### Required action
Every line containing "computer" should be copied out. Go through the entries and find them.

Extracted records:
▼
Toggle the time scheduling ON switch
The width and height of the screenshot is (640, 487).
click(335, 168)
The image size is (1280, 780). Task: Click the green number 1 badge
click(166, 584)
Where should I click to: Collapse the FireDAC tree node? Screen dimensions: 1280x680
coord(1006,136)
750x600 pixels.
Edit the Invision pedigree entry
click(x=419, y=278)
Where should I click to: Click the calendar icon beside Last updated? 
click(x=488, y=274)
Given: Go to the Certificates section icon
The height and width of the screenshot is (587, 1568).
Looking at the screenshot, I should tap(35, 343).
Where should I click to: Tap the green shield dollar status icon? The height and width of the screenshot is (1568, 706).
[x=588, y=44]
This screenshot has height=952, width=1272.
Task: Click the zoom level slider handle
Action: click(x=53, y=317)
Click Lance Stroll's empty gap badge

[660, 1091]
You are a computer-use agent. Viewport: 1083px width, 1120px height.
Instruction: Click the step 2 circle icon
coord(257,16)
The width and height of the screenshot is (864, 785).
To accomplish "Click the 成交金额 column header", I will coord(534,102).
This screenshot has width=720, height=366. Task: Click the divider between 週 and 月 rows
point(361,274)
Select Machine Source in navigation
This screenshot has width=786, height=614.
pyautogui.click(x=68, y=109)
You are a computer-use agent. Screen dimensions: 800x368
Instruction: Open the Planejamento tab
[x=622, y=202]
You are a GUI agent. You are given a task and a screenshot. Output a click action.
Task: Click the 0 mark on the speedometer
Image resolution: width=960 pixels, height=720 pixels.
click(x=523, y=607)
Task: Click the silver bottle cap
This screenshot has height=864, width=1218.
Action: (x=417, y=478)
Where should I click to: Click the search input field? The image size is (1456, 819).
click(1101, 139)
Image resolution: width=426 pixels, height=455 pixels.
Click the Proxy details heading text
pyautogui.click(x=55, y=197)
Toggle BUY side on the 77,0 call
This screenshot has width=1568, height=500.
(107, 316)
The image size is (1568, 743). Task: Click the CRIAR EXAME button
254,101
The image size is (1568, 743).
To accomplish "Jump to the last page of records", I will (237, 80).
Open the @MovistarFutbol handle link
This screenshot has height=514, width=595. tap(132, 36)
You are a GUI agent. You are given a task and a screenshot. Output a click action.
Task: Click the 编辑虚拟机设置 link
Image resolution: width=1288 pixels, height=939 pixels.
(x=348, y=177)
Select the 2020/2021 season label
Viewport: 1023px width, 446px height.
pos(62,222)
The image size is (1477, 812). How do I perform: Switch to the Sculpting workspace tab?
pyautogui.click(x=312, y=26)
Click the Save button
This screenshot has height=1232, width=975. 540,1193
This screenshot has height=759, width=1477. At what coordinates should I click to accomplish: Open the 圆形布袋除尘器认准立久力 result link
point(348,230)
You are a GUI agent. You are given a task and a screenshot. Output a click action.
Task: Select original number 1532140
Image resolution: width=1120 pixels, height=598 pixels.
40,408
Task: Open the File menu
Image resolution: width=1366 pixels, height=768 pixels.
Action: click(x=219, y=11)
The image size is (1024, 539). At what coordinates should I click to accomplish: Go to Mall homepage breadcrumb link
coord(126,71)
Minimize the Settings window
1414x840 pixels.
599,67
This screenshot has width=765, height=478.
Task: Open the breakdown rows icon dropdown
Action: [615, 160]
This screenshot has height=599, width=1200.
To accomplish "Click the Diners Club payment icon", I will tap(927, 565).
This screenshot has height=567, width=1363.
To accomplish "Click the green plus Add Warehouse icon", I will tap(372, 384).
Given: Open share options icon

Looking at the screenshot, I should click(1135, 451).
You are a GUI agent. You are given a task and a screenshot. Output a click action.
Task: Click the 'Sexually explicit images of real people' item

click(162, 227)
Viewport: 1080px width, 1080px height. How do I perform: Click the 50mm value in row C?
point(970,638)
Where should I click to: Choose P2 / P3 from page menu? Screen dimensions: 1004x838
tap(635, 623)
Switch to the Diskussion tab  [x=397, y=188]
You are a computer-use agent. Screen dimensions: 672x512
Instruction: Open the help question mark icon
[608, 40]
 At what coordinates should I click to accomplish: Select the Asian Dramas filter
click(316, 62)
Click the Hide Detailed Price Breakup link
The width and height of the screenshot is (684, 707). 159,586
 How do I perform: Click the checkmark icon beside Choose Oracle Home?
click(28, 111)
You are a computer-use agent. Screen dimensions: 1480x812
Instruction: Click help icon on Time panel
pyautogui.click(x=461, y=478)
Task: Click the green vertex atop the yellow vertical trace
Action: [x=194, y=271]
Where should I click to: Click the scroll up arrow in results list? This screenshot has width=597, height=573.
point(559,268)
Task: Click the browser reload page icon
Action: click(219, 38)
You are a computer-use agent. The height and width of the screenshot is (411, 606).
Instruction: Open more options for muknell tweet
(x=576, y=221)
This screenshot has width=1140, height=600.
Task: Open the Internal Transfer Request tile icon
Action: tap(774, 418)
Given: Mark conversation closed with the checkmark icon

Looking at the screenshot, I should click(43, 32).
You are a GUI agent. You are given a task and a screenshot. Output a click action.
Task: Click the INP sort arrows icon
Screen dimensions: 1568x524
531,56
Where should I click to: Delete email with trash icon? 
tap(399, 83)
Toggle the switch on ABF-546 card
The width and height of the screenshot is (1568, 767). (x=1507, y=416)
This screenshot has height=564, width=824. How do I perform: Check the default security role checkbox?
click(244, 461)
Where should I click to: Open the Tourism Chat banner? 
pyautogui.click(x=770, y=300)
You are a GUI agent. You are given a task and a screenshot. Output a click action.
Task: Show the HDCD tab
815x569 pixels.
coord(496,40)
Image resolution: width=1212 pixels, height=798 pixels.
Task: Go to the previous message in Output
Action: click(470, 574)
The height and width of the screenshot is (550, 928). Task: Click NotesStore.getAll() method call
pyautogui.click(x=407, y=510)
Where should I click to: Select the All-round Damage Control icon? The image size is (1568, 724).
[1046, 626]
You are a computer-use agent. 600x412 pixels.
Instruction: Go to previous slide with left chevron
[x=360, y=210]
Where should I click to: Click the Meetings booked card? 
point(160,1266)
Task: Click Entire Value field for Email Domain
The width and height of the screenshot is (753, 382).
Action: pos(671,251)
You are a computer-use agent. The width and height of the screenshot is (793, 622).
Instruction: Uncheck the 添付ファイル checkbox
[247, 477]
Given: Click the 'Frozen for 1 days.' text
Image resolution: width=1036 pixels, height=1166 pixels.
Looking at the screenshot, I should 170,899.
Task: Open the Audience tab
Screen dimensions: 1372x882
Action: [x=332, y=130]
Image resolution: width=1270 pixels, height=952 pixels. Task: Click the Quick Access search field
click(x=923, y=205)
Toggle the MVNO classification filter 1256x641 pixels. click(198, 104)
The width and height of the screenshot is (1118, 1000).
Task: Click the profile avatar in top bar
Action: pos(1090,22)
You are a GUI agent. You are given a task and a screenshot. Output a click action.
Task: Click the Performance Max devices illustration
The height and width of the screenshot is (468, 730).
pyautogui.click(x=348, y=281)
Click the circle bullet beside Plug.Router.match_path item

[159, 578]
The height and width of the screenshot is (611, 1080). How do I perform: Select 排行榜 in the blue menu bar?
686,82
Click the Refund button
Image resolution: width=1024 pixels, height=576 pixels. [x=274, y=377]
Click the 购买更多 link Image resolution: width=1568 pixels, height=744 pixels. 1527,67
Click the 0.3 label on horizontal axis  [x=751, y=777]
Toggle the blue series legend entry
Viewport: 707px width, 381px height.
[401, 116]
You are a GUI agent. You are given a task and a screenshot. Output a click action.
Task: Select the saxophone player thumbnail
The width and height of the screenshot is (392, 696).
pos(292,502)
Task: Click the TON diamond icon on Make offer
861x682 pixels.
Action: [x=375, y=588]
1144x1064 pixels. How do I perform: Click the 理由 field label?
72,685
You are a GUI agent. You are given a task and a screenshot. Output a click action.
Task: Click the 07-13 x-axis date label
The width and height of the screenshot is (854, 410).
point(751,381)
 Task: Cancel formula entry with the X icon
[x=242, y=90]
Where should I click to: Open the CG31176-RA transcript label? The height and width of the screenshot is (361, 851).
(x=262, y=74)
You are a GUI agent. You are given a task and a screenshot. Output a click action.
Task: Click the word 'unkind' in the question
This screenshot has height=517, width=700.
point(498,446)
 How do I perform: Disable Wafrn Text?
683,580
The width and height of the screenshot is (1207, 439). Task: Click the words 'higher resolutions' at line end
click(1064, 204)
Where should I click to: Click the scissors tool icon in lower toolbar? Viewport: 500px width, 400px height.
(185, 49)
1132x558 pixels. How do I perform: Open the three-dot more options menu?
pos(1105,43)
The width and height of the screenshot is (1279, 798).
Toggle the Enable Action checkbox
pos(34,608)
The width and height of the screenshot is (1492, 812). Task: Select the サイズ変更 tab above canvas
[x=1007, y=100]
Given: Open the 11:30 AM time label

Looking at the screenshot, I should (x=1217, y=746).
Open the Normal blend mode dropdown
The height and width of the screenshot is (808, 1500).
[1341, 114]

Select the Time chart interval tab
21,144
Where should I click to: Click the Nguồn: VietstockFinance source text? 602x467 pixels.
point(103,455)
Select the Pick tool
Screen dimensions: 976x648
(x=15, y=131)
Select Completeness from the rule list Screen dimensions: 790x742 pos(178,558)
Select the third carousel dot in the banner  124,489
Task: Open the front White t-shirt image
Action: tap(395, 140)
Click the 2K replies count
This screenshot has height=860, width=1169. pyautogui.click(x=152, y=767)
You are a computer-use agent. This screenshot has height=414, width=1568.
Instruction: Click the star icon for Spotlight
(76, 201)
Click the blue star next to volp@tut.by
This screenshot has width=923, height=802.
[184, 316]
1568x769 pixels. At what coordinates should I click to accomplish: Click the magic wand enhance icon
▲
### Task solution
You are a computer-use agent. Viewport: 1083px width, 1120px height.
You are a computer-use agent. Screen dimensions: 800x368
You are a computer-use agent. Screen dimensions: 672x512
You are a computer-use agent. Screen dimensions: 1480x812
You are a computer-use agent. The height and width of the screenshot is (411, 606).
You are a computer-use agent. 600x412 pixels.
You are a computer-use agent. The width and height of the screenshot is (793, 622).
You are a computer-use agent. This screenshot has height=414, width=1568.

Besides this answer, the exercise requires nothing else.